FROM documents METADATA _score
| WHERE MATCH(content, "search terms")
| SORT _score DESC
| LIMIT 20
Log categorization (Platinum license): Use CATEGORIZE to auto-cluster log messages into pattern groups. Prefer
this over running multiple STATS ... BY field queries when exploring or finding patterns in unstructured text.
FROM logs-*
| WHERE @timestamp > NOW() - 24 hours
| STATS count = COUNT(*) BY category = CATEGORIZE(message)
| SORT count DESC
| LIMIT 20
Change point detection (Platinum license): Use CHANGE_POINT to detect spikes, dips, and trend shifts in a metric
series. Prefer this over manual inspection of time-bucketed counts.
FROM logs-*
| STATS c = COUNT(*) BY t = BUCKET(@timestamp, 30 seconds)
| SORT t
| CHANGE_POINT c ON t
| WHERE type IS NOT NULL
Time series metrics:
// Counter metric: SUM(RATE(...)) with TBUCKET(duration)
TS metrics-tsds
| WHERE TRANGE(1 hour)
| STATS SUM(RATE(requests)) BY TBUCKET(1 hour), host
// Gauge metric: AVG(...) — no RATE needed
TS metrics-tsds
| STATS avg_cpu = AVG(cpu) BY service.name, bucket = TBUCKET(5 minutes)
| SORT bucket
Data enrichment with LOOKUP JOIN: Use RENAME when the join key has a different name in the source vs the lookup
index. Use multiple fields in ON when the lookup table has a composite key.

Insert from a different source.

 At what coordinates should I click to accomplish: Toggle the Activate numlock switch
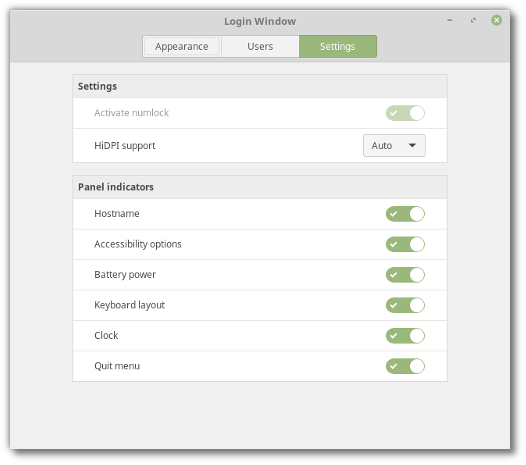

// Field name mismatch — RENAME before joining
FROM support_tickets
| RENAME product AS product_name
| LOOKUP JOIN knowledge_base ON product_name
// Multi-field join (9.2+)
FROM application_logs
| LOOKUP JOIN service_registry ON service_name, environment
| KEEP service_name, environment, owner_team
Multivalue field filtering: Use MV_CONTAINS to check if a multivalue field contains a specific value. Use
MV_COUNT to count values.
// Filter by multivalue membership
FROM employees
| WHERE MV_CONTAINS(languages, "Python")
// Find entries matching multiple values
FROM employees
| WHERE MV_CONTAINS(languages, "Java") AND MV_CONTAINS(languages, "Python")

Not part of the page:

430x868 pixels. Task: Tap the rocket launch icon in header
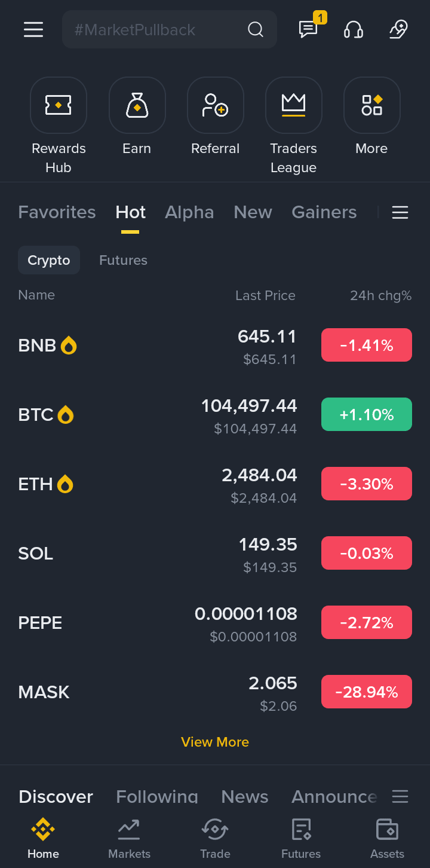(398, 29)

// Count multivalue entries
FROM employees
| EVAL num_languages = MV_COUNT(languages)
| SORT num_languages DESC
Change point detection (alternate example): Use when the user asks about spikes, dips, or anomalies. Requires
time-bucketed aggregation, SORT, then CHANGE_POINT.
FROM logs-*
| STATS error_count = COUNT(*) BY bucket = DATE_TRUNC(1 hour, @timestamp)
| SORT bucket
| CHANGE_POINT error_count ON bucket AS type, pvalue
Full Reference
For complete ES|QL syntax including all commands, functions, and operators, read:
Error Handling
When query execution fails, the script returns:
- The generated ES|QL query
- The error message from Elasticsearch
- Suggestions for common issues
Common issues:
- Field doesn't exist → Always use
get_schema and list_indices before writing a query. Never guess field or index
names — they vary across deployments.
- Type mismatch → Use type conversion functions (TO_STRING, TO_INTEGER, etc.)
- Syntax error → Review ES|QL reference for correct syntax. Always use double quotes for strings, never single
quotes.
- No results → Check time range and filter conditions
- Wrong function name → ES|QL uses underscored names:
STD_DEV() not STDDEV(), MEDIAN_ABSOLUTE_DEVIATION() not
MAD(). Use CONCAT() for strings, not +. Use CASE(cond, val, ...) not CASE WHEN...THEN...END.
- Wrong date part →
DATE_EXTRACT uses ES|QL part names: "hour_of_day" not "hour", "day_of_month" not "day",
"month_of_year" not "month". Use DATE_DIFF("day", start, end) for date arithmetic, not subtraction.
Examples
node scripts/esql.js test
node scripts/esql.js indices "logs-*"
node scripts/esql.js schema "logs-2024.01.01"
node scripts/esql.js sample "filebeat-*" 'kubernetes.namespace == "production"'
node scripts/esql.js raw "FROM logs-* | STATS count = COUNT(*) BY host.name | LIMIT 10"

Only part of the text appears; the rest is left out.